## Supplied data
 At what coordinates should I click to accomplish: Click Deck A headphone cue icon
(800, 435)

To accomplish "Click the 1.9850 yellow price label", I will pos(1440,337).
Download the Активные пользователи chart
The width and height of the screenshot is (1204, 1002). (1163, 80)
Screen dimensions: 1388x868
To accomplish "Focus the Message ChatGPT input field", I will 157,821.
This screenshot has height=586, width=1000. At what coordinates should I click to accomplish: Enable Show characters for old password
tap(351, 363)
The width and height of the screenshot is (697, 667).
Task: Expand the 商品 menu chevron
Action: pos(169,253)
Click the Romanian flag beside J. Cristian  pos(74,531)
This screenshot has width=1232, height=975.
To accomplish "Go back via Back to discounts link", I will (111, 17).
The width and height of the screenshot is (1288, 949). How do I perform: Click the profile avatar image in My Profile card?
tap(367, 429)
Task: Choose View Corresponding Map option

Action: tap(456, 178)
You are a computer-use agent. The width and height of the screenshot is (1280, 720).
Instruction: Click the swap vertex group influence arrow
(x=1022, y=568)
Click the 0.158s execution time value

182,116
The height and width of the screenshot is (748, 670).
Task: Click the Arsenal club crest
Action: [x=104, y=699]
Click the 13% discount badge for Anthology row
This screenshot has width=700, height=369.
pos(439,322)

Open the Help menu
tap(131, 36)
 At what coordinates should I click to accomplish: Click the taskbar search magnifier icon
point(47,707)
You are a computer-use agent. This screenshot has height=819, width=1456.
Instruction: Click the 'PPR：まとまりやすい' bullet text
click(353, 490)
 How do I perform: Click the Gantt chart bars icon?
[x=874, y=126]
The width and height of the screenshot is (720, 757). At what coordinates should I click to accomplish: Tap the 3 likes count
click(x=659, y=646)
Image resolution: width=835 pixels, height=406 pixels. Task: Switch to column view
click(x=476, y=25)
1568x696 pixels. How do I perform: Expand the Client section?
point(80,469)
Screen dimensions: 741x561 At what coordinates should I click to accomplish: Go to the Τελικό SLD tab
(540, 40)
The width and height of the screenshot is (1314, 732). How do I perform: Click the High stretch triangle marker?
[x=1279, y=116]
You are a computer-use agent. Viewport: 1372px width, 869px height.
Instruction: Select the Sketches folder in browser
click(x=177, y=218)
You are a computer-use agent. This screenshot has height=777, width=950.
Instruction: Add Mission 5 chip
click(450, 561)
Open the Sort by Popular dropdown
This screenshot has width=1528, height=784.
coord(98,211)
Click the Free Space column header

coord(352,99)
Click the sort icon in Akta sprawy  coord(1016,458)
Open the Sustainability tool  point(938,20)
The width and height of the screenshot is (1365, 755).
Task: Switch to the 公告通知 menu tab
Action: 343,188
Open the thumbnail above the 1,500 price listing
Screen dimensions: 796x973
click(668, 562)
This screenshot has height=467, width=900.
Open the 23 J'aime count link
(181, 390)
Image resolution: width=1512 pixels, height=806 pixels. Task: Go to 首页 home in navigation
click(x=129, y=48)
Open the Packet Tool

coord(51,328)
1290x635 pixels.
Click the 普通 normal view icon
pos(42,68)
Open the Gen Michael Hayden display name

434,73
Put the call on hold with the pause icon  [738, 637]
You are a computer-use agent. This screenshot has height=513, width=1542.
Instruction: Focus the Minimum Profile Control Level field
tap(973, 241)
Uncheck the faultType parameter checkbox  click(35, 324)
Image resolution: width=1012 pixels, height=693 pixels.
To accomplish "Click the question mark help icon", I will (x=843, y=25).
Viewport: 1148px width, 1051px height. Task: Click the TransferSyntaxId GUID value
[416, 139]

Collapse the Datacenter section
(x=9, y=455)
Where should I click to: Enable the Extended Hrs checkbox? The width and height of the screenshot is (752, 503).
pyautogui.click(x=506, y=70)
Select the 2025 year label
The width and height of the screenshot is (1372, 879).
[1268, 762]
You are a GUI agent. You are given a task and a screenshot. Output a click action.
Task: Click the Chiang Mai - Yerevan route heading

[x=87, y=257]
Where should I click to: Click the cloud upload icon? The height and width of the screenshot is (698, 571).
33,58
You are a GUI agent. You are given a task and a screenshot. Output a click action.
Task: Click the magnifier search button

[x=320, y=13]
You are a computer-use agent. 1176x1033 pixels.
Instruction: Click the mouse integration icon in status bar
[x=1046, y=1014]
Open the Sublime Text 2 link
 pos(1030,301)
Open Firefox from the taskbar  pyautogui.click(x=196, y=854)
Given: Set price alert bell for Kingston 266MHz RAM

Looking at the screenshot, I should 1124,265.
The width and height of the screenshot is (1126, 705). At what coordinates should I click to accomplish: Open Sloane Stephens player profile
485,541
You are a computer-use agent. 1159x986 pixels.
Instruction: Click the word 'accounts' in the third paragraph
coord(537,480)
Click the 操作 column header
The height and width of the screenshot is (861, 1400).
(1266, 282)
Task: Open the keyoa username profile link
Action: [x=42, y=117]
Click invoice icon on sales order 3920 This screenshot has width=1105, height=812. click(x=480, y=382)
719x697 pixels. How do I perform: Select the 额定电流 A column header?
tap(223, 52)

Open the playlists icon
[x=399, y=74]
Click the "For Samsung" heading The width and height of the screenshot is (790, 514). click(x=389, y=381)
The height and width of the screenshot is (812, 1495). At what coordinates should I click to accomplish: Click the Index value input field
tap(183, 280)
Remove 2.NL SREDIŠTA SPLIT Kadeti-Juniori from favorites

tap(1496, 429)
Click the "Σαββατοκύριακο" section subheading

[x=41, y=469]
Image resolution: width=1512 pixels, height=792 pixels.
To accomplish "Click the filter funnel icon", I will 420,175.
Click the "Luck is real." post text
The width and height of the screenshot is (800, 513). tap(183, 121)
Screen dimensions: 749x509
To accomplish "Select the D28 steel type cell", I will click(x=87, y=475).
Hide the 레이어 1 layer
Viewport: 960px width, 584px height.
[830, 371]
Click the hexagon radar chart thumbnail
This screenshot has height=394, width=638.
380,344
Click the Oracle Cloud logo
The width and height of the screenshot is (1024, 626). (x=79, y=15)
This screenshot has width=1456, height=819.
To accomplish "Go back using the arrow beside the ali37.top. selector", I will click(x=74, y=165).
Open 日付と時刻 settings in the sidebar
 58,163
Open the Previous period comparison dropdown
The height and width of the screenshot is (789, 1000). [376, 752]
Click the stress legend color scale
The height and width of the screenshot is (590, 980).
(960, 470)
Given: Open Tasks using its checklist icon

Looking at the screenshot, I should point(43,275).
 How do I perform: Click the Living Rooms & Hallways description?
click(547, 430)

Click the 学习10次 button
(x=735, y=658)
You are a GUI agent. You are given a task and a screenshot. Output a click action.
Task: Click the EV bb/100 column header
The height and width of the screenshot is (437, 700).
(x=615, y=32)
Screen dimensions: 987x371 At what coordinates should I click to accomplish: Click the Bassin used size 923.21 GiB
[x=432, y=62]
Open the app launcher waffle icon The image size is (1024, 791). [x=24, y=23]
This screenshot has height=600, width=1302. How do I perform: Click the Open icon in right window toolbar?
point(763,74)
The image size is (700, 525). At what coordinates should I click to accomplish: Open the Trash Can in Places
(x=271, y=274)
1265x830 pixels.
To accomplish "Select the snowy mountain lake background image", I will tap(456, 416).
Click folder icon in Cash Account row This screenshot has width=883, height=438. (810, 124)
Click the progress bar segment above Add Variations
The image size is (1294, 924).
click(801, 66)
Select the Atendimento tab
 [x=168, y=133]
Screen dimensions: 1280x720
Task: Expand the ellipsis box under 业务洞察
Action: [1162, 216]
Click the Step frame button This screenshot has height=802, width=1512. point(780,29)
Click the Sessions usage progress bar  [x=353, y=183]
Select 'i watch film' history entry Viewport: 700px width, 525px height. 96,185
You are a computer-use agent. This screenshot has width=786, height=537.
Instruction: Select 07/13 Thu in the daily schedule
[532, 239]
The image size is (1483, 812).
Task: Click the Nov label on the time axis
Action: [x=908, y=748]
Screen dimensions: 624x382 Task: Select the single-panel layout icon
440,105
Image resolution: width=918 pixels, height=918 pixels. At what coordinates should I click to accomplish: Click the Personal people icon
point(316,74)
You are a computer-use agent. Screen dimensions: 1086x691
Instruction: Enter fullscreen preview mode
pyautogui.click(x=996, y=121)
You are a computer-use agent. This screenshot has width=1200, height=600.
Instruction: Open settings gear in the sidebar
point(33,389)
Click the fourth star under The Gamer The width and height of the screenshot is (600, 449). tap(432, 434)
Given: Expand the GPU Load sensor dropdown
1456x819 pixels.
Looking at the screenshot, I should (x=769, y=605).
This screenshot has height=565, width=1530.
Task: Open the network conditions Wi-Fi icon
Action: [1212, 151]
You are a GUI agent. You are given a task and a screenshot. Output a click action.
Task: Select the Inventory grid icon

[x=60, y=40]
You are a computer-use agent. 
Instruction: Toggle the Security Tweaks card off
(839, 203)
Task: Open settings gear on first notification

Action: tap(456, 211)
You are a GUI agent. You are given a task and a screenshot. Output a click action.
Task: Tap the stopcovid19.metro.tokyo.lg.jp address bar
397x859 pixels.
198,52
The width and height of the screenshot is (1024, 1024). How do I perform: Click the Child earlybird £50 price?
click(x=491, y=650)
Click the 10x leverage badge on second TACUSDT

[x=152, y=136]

## Work to be completed
Repeat the part of the items above that starts with the line containing "This screenshot has width=1232, height=975." and ends with the line containing "Action: tap(456, 178)", including both of those lines.

## Correct answer
This screenshot has width=1232, height=975.
To accomplish "Go back via Back to discounts link", I will (111, 17).
The width and height of the screenshot is (1288, 949). How do I perform: Click the profile avatar image in My Profile card?
tap(367, 429)
Task: Choose View Corresponding Map option

Action: tap(456, 178)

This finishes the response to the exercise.